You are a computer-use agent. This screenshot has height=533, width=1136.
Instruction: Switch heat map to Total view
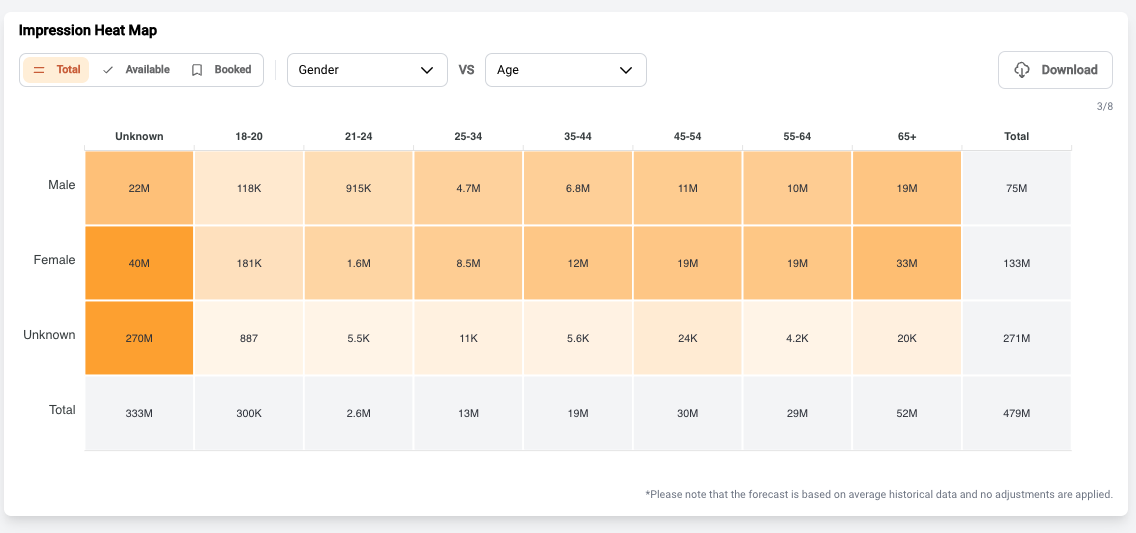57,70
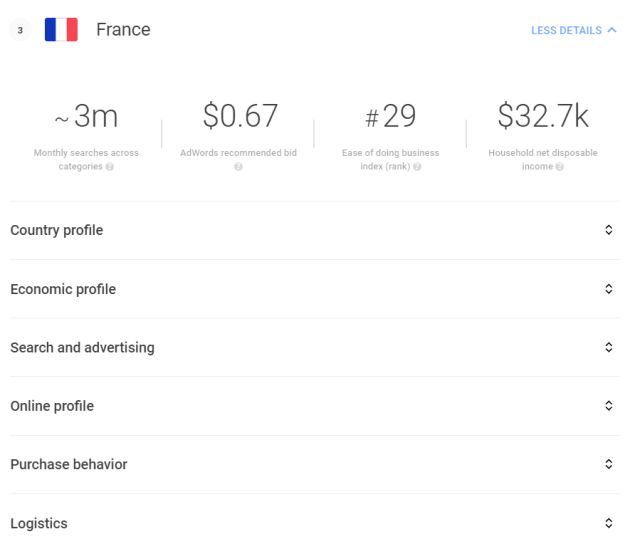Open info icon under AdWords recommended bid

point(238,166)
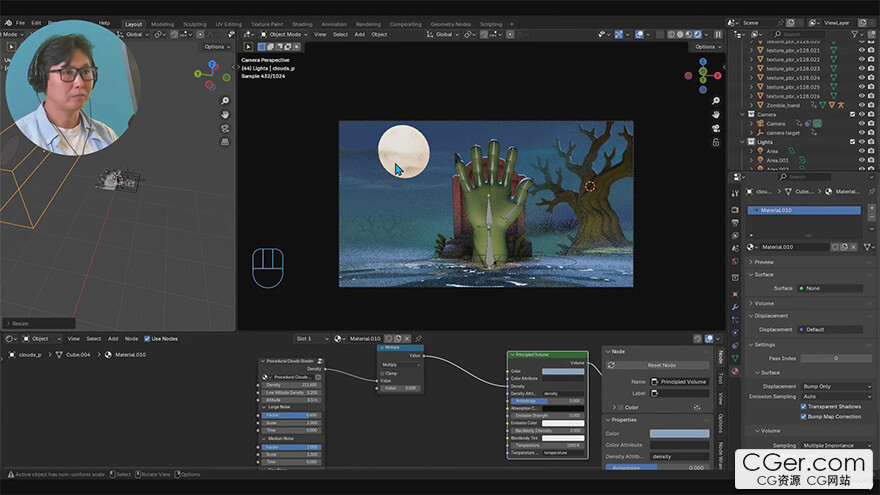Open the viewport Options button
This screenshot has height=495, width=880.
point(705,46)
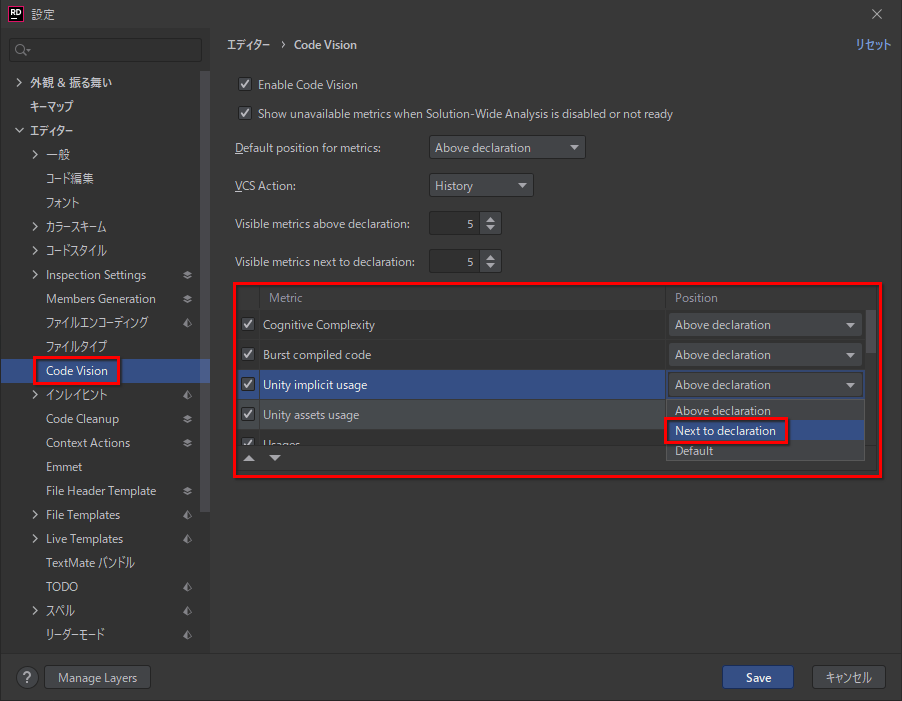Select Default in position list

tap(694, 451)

----

ACTIVITY:
Leaving out the pictures, reproduce the whole listing above exactly.

WRITTEN REPLY:
You are a computer-use agent. This screenshot has height=533, width=1136.
Instruction: Switch heat map to Total view
57,70
Open info icon under AdWords recommended bid

point(238,166)
Open the viewport Options button
This screenshot has height=495, width=880.
point(705,46)
Select Default in position list

tap(694, 451)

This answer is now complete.